The program is being conducted in partnership with the SI Ministry of Health and Medical Services.

“Under the 2017-2020 strategy, the goal is to provide safe and adequate blood supplies in Honiara, Auki and Gizo with the objective of reaching eighty per cent (80%) blood donations voluntarily all unremunerated,” Mr Short said.

Funding for the programme has, in recent years, come from the (Australian) Department of Foreign Affairs and Trade through the Australian Red Cross (ARC). However, this support will now cease as from June 30, the end of Australia’s 2017-2018 financial year.

Mr Short said the local Red Cross Society would be placed in a very difficult position to support its national life-saving programme from then on.

“The SIRC has seen the importance of their national program over many years but to have their program cease will mean risking the lives of mothers and children and all who are in critical need of blood.

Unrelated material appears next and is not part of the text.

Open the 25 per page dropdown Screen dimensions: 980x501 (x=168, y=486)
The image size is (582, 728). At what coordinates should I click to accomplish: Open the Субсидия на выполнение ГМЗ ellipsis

“Given the financial situation of the National Society, the SIRC will not be able to afford to take on the responsibility for its hitherto national life-saving programme and, as a consequence, the Blood Bank at the National Referral Hospital will be in a very difficult and critical position over blood supplies given that the Solomon Islands Red Cross Society might have to close down this national life-saving programme due to funding difficulties.

“For the past decades, SIRCS staff and volunteers contributed enormously in pursuit of blood collections and donations.

“Today, the society has reached a milestone in the success of the programme with 100 per cent voluntary donation and unremunerated.

“It matters most to the SRCS to save lives. The service the society has done until now is living testimonies for many people in the Solomon Islands,” Short said.

“Because of the importance of the SIRC programme and the critical service it provides nationwide, the ultimate goal is to ensure it remains operational. Simply, however, the SIRC needs to cover the costs of its operation.”

He appealed for support in order to help save lives.

“Please will you consider donating to the SIRC to keep the programme alive and save lives?” Short said.